Litmus

Litmus Assertions

All litmus assertions are methods on the litmus.Test, which is the invocant (value of this) of the function passed to the constructor of the test. All assertion methods take a description of what is being tested as the last parameter, which should always be passed.

Simple Assertions

litmus.Test.pass(description)

This assertion always passes. This is typically used on a conditional, with a call to fail (see below) in the other branch of the conditional.

var desc = 'one is equal to one';

if (1 === 1) {
    this.pass(desc);
}
else {
    this.fail(desc);
}

The description for the pass and corresponding fail should be identical.

litmus.Test.fail(description)

This assertion always fails and is generally combined with a call to pass (see above).

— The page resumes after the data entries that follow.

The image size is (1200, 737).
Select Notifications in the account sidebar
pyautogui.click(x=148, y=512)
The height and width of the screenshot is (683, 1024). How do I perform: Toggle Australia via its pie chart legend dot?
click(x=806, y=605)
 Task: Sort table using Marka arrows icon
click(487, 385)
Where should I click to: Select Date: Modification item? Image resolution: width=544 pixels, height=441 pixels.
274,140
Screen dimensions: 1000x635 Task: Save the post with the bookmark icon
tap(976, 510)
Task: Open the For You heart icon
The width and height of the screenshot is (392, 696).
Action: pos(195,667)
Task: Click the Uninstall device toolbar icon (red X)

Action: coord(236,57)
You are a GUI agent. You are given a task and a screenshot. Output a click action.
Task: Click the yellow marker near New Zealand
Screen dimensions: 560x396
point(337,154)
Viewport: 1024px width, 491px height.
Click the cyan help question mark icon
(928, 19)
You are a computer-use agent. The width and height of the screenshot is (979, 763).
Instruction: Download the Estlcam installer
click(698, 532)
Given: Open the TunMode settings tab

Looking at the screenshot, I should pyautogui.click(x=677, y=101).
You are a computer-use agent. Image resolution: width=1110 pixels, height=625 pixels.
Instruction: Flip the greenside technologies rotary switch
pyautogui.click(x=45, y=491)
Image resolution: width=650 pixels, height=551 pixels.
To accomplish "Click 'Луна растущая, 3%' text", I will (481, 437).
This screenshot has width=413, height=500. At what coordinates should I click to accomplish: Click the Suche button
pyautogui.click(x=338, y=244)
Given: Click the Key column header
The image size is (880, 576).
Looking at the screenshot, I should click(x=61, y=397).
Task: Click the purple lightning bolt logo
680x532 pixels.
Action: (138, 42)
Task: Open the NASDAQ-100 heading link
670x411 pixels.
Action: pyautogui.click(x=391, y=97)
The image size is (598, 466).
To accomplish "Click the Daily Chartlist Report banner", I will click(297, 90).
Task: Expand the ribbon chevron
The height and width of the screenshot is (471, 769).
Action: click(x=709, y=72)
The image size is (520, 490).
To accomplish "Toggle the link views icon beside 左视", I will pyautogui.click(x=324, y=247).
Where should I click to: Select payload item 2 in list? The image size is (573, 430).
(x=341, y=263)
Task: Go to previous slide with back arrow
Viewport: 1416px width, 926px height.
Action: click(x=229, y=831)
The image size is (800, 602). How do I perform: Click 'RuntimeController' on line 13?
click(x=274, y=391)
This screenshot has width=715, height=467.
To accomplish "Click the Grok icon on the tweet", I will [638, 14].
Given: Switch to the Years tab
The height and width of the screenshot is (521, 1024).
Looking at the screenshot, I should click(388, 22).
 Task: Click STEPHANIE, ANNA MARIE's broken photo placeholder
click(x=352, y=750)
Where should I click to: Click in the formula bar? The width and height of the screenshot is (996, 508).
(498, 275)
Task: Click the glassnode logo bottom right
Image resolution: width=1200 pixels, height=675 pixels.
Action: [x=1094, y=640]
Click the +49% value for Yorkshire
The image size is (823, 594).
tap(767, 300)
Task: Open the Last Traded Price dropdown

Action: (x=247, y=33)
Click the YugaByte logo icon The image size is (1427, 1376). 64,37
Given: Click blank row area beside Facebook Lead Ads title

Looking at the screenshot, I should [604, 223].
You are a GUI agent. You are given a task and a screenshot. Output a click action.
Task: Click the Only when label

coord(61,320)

litmus.Test.ok(cond, description)

Tests if cond evaluates to true in a boolean context.

this.ok(1 === 1, 'one is equal to one');

litmus.Test.nok(cond, description)

Tests if cond evaluates to false in a boolean context.

this.nok(1 === 2, 'one is not equal to two');

Comparison Assertions

litmus.Test.is(val, expected, description)

Tests if the first argument (val) is equal to the second (expected). The value is first checked using the == operator. If this fails, then a canonicalised string representation is formed for each value and these are compared - i.e. it works for data structures that contain the same values.

this.is(myModule.add(1, 1), 2, 'one plus one equals two');

litmus.Test.not(val, notExpected, description)

Tests if the first argument (val) is not equal to the second (notExpected). The same logic is applied to test for equality as for is above.

this.not(myModule.add(1, 1), 3, 'one plus one does not equal three');

litmus.Test.like(val, regex, description)

Tests if a value (val parameter) matches a regular expression (regex parameter).

this.like('valid', /^\w+$/, 'value is valid');

litmus.Test.unlike(val, regex, description)

Tests if a value (val parameter) does not match a regular expression (regex parameter).

this.unlike('not valid', /^\w+$/, 'value is not valid');

litmus.Test.gt(val, against, description)

Tests if a value (val parameter) is greater than another value (against parameter).

this.gt(2, 1, 'two is greater than one');

litmus.Test.gte(val, against, description)

Tests if a value (val parameter) is greater or equal to another value (against parameter).

this.gte(2, 1, 'two is greater or equal to one');

litmus.Test.lt(val, against, description)

Tests if a value (val parameter) is less than another value (against parameter).

this.lt(1, 2, 'one is less than two');

litmus.Test.lte(val, against, description)

Tests if a value (val parameter) is less or equal to another value (against parameter).

this.lte(1, 2, 'one is less or equal to two');

Advanced Assertions

litmus.Test.throwsOk()

Tests if a function raises an exception, and that exception matches a regular expression.

this.throwsOk(function () {
    throw new Error('expected exception');
}, /expected/, 'code throws as expected');

litmus.Test.isa(instance, expectedClass, description)

Tests if an object (instance parameter) is a member of a class (expectedClass parameter). The assertion passes if the object was created using the function expectedClass, or if it was created with any of the base classes (those that can be retrieved using the base property of expectedClass and the base property of that function, and so on).